Sears: Once a Retail Giant, Now Taking Its Final Breaths

By Kitty Testa

I came across a headline in Bloomberg the other day that made me wince: Sears Transformed America. It Deserves to Die with Dignity.

Ouch. I hadn’t felt such a pang since the elegant script of Marshall Field’s signature logo was stripped from its stores and placed with the simplistic logo of Macy’s. What? Die with dignity? No more Wish Book?

The department store, which emerged in the mid-19th century, was at its peak one hundred years later. The big department stores anchored the suburban shopping malls that were popping up all over America. Their catalogs featuring hundreds of pages of marketing copy would arrive three times a year: spring/summer, fall/winter, and Christmas. No piece of reading material in the house was more coveted than the Christmas catalog. I recall carefully perusing the thin pages that soon became tattered from the constant pull of little fingers. I wanted this baby doll, that giant Raggedy Ann, and absolutely needed those red and white footy pajamas. The catalogs peddled desire over which any child could linger for hours.

wishbook-1966-2

I’m sure that Sears Holdings Corp. would like everyone to know that Sears is still around, and you can find their merchandise online as well as in their remaining stores. But Sears is sputtering. It lost $748 million in the third quarter of 2016. The company is laden with real estate leases in languishing suburban malls, where foot traffic has slowed and sales are slumping. The retail operation is bleeding cash, and selling off its iconic brands like Kenmore and Craftsman. Online it is competing with everyone from Amazon to Macy’s to eBay.

This is the company that 130 years ago flourished by bringing consumer goods to the farthest flung corners of rural America. It took advantage of the new railroads and postal delivery to bring the best the cities had to offer far into the countryside. For decades, the “cheapest supply house on earth” sold everything from wax candles for the Christmas tree to buggies, guns and ready-to-assemble houses. In 1906 Sears opened a three million square foot mail order plant in Chicago from which it shipped mass-produced clothing, stoves, toys, drugs and cookware marketed in its famous catalog. Sears developed not only the mail order market, but the internal processes to efficiently track and fulfill orders.

sears-1900

But it wasn’t yet a department store, and as chain stores proliferated and consumers embraced the automobile, Sears turned its eye to city shoppers.

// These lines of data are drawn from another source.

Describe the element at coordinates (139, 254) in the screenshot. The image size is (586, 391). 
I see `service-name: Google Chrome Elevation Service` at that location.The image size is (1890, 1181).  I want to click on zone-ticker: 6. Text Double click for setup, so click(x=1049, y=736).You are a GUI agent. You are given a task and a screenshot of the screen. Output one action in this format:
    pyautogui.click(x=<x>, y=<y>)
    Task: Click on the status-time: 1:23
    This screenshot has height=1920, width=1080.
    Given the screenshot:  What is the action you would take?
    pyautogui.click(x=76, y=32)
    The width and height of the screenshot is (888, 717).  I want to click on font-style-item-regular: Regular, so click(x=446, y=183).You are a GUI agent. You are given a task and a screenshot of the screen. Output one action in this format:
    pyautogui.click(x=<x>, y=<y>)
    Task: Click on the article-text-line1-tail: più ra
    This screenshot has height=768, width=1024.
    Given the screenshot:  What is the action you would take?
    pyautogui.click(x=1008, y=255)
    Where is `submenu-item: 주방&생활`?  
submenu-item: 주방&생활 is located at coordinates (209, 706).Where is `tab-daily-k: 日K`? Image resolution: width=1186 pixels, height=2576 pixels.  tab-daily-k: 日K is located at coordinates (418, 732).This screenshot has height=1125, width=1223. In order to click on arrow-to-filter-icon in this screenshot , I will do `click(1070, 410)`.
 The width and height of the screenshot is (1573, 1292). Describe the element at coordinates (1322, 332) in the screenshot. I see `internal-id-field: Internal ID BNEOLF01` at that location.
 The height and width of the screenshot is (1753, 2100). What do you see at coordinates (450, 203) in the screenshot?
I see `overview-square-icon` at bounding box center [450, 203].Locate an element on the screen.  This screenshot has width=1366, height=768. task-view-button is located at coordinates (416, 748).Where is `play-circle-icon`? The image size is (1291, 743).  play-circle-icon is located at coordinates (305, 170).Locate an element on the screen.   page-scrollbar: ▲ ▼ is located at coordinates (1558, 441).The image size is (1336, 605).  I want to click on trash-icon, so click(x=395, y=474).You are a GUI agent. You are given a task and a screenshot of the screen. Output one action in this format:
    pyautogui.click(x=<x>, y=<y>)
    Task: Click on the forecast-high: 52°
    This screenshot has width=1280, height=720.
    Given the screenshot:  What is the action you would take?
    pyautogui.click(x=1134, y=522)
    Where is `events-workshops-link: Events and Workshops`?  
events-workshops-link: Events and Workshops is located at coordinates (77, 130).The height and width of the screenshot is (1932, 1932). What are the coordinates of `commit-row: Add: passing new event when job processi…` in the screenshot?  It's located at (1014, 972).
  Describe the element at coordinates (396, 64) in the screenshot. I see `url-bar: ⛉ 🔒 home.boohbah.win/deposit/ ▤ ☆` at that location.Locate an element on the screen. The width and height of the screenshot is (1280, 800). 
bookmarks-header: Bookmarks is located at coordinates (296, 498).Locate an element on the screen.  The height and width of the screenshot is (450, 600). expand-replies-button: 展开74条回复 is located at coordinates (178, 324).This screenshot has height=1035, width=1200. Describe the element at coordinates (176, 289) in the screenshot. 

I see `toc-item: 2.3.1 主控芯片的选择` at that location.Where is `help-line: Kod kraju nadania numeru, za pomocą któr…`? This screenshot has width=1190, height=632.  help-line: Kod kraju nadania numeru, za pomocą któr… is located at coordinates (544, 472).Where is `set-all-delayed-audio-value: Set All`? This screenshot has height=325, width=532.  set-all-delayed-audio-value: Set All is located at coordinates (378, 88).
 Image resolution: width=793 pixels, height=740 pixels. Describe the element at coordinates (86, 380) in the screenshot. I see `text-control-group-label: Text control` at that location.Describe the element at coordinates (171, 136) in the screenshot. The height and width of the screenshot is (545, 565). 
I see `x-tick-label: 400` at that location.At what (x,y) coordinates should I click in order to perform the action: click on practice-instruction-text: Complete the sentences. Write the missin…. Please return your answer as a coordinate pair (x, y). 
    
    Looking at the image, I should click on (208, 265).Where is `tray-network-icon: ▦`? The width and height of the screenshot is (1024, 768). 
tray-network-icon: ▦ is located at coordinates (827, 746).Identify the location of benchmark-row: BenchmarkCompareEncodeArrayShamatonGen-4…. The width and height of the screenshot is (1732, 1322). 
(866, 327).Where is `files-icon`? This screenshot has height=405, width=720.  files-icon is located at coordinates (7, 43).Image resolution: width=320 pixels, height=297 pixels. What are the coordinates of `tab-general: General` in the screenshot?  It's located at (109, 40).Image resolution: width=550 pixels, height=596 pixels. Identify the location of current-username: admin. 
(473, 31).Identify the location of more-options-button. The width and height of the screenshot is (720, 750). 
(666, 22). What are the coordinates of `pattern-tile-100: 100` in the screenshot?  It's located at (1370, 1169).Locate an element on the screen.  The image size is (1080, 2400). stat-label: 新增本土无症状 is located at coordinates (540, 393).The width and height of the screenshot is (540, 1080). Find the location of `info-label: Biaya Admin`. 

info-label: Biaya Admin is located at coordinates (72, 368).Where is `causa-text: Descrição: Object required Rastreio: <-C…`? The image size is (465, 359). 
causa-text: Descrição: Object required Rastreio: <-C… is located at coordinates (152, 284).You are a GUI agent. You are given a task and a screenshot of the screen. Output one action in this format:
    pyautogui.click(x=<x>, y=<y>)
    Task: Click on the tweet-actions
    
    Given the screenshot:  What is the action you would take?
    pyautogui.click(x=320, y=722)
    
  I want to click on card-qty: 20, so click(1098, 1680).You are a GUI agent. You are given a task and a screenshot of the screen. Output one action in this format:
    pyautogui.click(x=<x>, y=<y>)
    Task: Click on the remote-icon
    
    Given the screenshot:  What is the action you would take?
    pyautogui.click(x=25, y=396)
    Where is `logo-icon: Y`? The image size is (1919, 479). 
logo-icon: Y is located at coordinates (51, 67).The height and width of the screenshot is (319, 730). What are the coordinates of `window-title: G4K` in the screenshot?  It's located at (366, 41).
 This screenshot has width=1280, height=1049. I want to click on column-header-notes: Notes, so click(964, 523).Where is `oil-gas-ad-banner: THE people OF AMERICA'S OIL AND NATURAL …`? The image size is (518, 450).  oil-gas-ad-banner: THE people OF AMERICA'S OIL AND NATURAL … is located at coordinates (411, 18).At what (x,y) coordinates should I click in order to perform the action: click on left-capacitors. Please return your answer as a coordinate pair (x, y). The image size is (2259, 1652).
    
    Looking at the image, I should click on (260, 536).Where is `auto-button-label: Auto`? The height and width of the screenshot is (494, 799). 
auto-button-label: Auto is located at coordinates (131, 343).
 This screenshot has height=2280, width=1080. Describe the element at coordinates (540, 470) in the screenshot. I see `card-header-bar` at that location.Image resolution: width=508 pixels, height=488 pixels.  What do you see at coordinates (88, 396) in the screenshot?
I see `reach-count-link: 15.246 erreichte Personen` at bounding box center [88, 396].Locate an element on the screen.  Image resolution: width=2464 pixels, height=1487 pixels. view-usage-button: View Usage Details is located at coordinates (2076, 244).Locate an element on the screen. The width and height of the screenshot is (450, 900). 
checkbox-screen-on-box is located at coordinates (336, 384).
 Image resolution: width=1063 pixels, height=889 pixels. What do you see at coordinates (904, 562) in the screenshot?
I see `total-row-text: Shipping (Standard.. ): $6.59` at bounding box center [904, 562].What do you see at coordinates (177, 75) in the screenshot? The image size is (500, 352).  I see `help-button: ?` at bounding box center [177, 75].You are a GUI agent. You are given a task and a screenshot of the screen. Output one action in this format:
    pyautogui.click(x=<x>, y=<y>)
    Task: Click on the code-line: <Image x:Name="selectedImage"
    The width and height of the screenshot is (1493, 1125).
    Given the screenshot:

Sears opened its first department store in Chicago in 1925, and building on that success, grew to over 400 stores in eight years. At the beginning of World War II, Sears had more than 600 stores. Its brick and mortar retail sales had since become secondary to its mail order business.

After World War II the great expanse into the suburbs began. Consumer demand, pent up during war shortages, unleashed itself upon retailers, and Sears gained a foothold in the new landscape of three bedroom houses and station wagons filled with five kids. While direct mail order ebbed, the iconic Sears catalog remained an important marketing tool for Sears.

sears-wish-book-1950s

Sears had been a pioneer in the auto insurance industry and had founded Allstate Insurance. It built the world’s tallest building in Chicago in the early 1970’s, the Sears Tower—or the “serious tower,” as many children called it. Sears was a titan in American business.

What happened?

Wal-Mart. Target. K-Mart (with which it merged in 2005). Discount department stores lured shoppers away from the likes of Sears, and its direct competitors, such as Macy’s. Stores like Circuit City and Best Buy capitalized on electronics and appliances. Competitors emerged everywhere.

And Amazon. If there is any company that has revolutionized American shopping to the same degree as Sears, it is Amazon. Just as Sears developed the mail order model, improving its efficiency and profitability, Amazon has redefined modern logistics in its distribution center model. And as Sears did almost one hundred years ago, Amazon is branching out from cyber space into brick and mortar locations with new technologies that will redefine how we shop. And as Sears delivered product to the countryside, Amazon delivers groceries to the inner city “food deserts.”

The economy that allowed Sears to be a dominant player is gone. The market has changed. What lures us in by advertising copy is checked against online customer reviews. We can easily compare prices and models to find the best value. A retailer with burdensome overhead can’t compete with more nimble and economical competitors. And this is good for us as consumers.

Sears is a shell of its former self. The great department store is wedded to a struggling discount store. It sold its great tower to Willis Group Holdings in 2009. I was in an Uber on Saturday night and glanced out the window and saw its sign: Willis Tower.  Ouch.